Archive for 2007

You Go Ahead and Feel Bad, Though

Father: They’re really promoting Paul McCartney at Starbucks.
Tween son: One of my friends said it sucks that John Lennon was shot instead of Paul McCartney. I felt bad when he said it.
Father: That’s a horrible thing to say… But your friend was right.

–Starbucks, 8th St

Fuck the Contest. I’m Joining That Gym!

Workout girl #1: It feels so sticky when I put it on my lips.
Workout girl #2: That’s why you don’t stick your fingers all the way inside it.

–Synergy Gym, Astoria

Overheard by: Wog

Headline by: Rocks N Socks

Runners-Up:
· “How to Eat a Bowl Of Ice Cream Without a Spoon” – Karl

· “Life Without a Toilet Plunger…” – Jackster
· “Oh Cum On!” – Mike
· “The Rim Is All You Need…” – Steph
· “Winnie The Pooh Had The Same Problem With His Honeypot” – Sticky Thump


Click here to see the new Headline Contest

Wednesday One-Liners, As Seen in Playbill

Twenty-ish girl exiting theater: Ugh… It’s like getting out of prison…

–Stage door for Mary Poppins, 41st St

Angry old lady: You shouldn’t have to be distracted by all these ideas when you’re watching a play.

Cymbeline, BAM

Overheard by: Harriet Vane

Mother to child eating pizza: Eat your cereal! Do you know why I said, ‘Eat your cereal’? Because it’s a line in Mommy’s play.

–105th & Broadway

Shocked lady fanning herself after first act of Spring Awakening: Well, that certainly wasn’t Cats.

–O’Neill Theater

Overheard by: sjp

Girl on cell: Wait, she quit her job to come see the show?

–Rush line for Spring Awakening

Overheard by: hope she gets tickets

Blue-haired person to another: I didn’t care for it, but the Asians will love it!

Sweet Charity showing, Al Hirschfeld Theatre

Overheard by: Robert

Wednesday One-Liners Go to the Flicker Pictures

Guy to L. Ron Hub-tards: So, if I sign up with you, how long do I have to offer people stress tests before I become a movie star?

–Union Square

Gangsta teen: Yeah, A Clockwork Orange. You seen that shit? They taped his eyes open and made him watch rapes and shit. I would have ripped that shit off my eyes, man — fuck that. I’d blink my motherfucking eyes regardless.

–Penn Station

Overheard by: I do, too

Hipster: Actually, I don’t watch movies. I watch films.

–The Village

Blonde: Wasn’t Newsies a documentary?

–Deluxe, 114th & Broadway

Overheard by: McFreaky

Queer on cell: So, it’s not just like one of those regular bestiality films…

–E 9th & 1st

Movie buff: Yeah, I thought Seabiscuit was a good movie until I realized it was about a horse.

–Starbucks

Overheard by: pokemaul2k4

Wednesday One-Liners Just Wanted Boys to Like Them

Lady bus driver on cell: Tell everybody in Intelligence they can all get their dicks sucked.

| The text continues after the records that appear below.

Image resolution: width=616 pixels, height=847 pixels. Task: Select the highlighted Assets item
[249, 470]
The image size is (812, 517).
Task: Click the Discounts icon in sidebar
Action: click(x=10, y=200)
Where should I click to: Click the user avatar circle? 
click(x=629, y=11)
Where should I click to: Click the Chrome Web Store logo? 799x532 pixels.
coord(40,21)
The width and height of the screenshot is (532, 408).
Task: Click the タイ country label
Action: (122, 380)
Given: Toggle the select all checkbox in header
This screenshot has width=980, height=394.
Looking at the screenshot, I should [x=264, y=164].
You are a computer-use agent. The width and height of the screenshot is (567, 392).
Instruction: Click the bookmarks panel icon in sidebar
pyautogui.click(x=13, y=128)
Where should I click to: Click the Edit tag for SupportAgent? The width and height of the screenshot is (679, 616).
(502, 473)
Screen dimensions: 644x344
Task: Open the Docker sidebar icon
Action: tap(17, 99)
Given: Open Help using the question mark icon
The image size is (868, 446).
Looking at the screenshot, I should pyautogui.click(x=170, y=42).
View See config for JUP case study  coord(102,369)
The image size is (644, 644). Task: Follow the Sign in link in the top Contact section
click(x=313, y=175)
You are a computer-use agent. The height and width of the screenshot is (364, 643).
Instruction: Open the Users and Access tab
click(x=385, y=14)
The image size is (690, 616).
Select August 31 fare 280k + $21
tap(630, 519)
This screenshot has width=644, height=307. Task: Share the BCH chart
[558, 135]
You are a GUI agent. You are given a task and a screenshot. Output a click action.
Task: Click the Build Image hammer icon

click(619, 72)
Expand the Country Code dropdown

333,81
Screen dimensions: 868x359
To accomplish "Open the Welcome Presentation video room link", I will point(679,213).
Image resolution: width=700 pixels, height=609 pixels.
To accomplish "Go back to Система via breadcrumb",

–West-bound crosstown bus,14th St

Overheard by: Kate

Man on cell: Having your dick sucked poorly for 10 minutes and then watching him fuck your girlfriend can be fun in moderation, but after a while it just gets old.

–Central Park

Overheard by: Still laughing

Guy with chick: All I know is I have two finals, she’ll give me a blowjob to relax me, and I’ll go home and take a nap.

–A train

Woman on phone: So, I was given 30 minutes for pizza, right? And I leave my office, look over, and she is sucking his fucking dick.

–Target

Overheard by: Jooshua

Hipster: Yeah, like five tranny vampires sucked my dick within 10 minutes of walking into that place.

–Beauty bar

Straight guy: Yeah, I think I’d suck Jabba the Hut’s dick.

–Houston & Ave A

Overheard by: Karin

Wednesday One-Liners Comix and Stories

Ghetto guy: It’s a bird; it’s a plane; it’s Super Vagina!

–Prince & Mercer

Overheard by: office peon

Little boy to dad: I have a secret identity.

–116th & Broadway

Hobo: Did you know Batman and Robin are in the Bible? Yeah, gays in there — they were so busy being gay that the blacks wrote the Bible… And by the way, you can find O.J. Simpson in there, too.

–40 bus, Bronx

Woman on cell: What I was thinking was Spider-Man would show up for just one hour, and he’d officiate the wedding.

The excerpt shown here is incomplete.